MLflow#

An open source platform for the machine learning lifecycle

MLflow Concept#

MLflow is organized into four components:

  • Tracking

  • Projects

  • Models

  • Model Registry

Each of these components can be used on their own.

MLflow aims to take any codebase written in its format and make it reproducible and reusable by multiple data scientists.#

The Machine Learning Workflow#

ML experiments with:

  • datasets

  • data prep steps

  • algorithms
    to build a model that maximizes some target metric.

Once built:

  • model deploy to a production system

  • monitor performance

  • continuously retrain it on new data & compare with alternative models

Challengenges may arise:

  • Difficult to keep track of experiments. Files on your lapto or notebook, how do you tell which data, code and parameters went into getting a particular result? Often times messy excels or tables tracked manually.

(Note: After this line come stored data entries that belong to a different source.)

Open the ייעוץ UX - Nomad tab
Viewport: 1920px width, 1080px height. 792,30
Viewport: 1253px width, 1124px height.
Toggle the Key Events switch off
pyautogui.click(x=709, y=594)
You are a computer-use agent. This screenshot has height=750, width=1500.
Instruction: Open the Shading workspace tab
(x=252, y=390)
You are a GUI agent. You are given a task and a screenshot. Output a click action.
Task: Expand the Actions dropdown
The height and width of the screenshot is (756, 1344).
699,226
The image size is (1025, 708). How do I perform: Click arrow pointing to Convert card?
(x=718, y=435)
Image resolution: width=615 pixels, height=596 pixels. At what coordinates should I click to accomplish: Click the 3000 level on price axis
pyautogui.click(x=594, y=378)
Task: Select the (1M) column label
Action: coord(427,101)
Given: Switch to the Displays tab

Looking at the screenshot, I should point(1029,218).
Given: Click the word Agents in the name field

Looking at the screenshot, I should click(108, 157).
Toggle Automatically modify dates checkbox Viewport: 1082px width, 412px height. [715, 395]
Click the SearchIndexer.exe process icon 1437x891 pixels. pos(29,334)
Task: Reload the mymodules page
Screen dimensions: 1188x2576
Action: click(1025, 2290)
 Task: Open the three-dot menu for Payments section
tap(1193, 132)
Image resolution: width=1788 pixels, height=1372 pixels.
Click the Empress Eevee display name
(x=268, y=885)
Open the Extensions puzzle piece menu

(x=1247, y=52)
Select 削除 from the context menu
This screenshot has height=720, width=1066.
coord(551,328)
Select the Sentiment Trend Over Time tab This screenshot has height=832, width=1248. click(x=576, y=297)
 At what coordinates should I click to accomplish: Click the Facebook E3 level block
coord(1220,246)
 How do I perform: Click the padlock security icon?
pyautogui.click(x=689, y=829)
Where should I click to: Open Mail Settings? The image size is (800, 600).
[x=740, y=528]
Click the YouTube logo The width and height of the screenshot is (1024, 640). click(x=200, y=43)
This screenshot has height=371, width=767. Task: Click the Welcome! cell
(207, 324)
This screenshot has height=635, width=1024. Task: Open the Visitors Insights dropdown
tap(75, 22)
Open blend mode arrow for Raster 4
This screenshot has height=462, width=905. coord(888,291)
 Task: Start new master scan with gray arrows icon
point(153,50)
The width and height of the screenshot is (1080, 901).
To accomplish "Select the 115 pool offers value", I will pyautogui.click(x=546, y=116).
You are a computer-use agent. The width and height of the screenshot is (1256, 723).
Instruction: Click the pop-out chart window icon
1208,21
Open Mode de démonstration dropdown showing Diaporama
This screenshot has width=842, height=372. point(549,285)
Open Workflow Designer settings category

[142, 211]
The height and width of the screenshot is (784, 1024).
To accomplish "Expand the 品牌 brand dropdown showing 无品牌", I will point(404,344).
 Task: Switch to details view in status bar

  • Difficult to reproduce code. Challenging if another data scientist want to use your code, or ifrun the same code at scale on another platform/cloud.

  • No standard way to package & deploy.

  • No central store to manage models (their versions and stage transitions). Many models are created and in absence of a central place to collaborate and manage model lifecycle, data science teams face challenges in how they manage models stages: from development to staging, and finally, to archiving or production, with respective versions, annotations, and history.

Moreover, what if you want to try multiple ML libraries? Things can get messy. MLflow lets you train, reuse, and deploy models with any library and package them into reproducible steps that other data scientists can use as a “black box,” without even having to know which library you are using.

MLflow Components#

  • MLflow Tracking is an API and UI for logging parameters, code versions, metrics, and artifacts when running your machine learning code and for later visualizing the results. Can be used in any environment to log results to local files or to a server, then compare multiple runs. Teams can also use it to compare results from different users.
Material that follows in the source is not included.